Coughs and Casualties
While Game 1 standout Jack Wighton was omitted from the Blues’ victory in Perth due to COVID protocols, Queensland have had to make their own changes, confirming Melbourne Storm playmaker Cameron Munster and Cowboys winger Murray Taulagi will miss today’s clash after testing positive.
This brings experienced Broncos back-rower Corey Oates and Cowboys half Tom Dearden into Billy Slater’s team, although the coach is still playing coy about what role Dearden will take on his Origin debut in conjunction with Ben Hunt in the Maroons spine.
In a big boost for the Maroons, Kalyn Ponga has been cleared to play after passing all concussion protocols. Meanwhile 19-year-old Cowboy Jeremiah Nanai, who appeared in the first two games from the bench, has been moved to the starting side due to Felise Kaufusi’s absence.

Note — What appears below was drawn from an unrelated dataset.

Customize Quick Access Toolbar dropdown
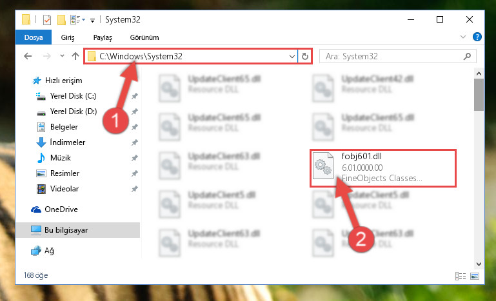The height and width of the screenshot is (301, 496). tap(92, 21)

He’ll be replaced on the bench by his club team-mate Tom Gilbert, who has been attracting plenty of attention since his promotion to the Cowboys’ starting squad this year.
Surprise inclusion Jacob Saifiti has been confirmed to make his Origin debut from the bench following the news that Parramatta’s Junior Paulo will fill the starting prop role vacated by the injured Payne Haas.

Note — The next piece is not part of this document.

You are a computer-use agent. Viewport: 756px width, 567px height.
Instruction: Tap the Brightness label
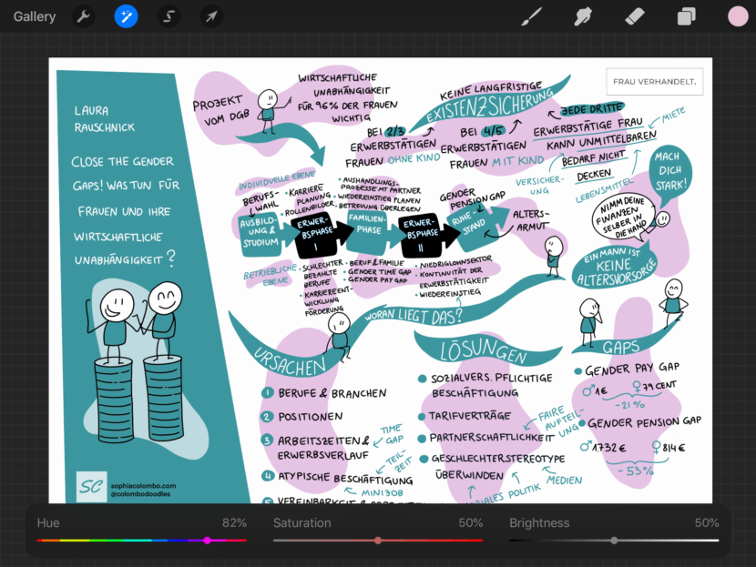click(x=539, y=523)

Saifiti comes in as a late replacement for squad member Jordan McLean, who was poised to make his own long-awaited Origin debut until he was forced out with a hamstring injury suffered during a training session. Dale Finucane has also joined the extended squad.
Defence the Difference
While the Maroons claimed a Game 1 victory behind excellent tactics, superb execution and a little bit of luck, it was a different story in Game 2 as the Blues shut down the Maroons’ lethal edges and destructive props.
Though the Maroons pack had been dominant in the first game, they were found wanting by solid defence and an inability to build any real momentum as the series moved to Perth.
Only one of Queensland’s props exceeded the 100-metre mark in Game 2 (Patrick Carrigan – 103). It’s a stark contrast to the Game 1 victory, where five of Queensland’s big men made in excess of 130 metres.
It wasn’t just forward domination that cost the Maroons in Game 2, with poor discipline and defence both central to their second-half collapse.
Billy Slater’s men missed more than twice the number of tackles than NSW (56-23) and made more errors with the ball in hand, killing the momentum that proved so essential to their success.
Eliminating those errors will be key to the Maroons asserting themselves on the contest, something they struggled to do as desperation crept into their play as they struggled to stay in touch with the rampaging Blues.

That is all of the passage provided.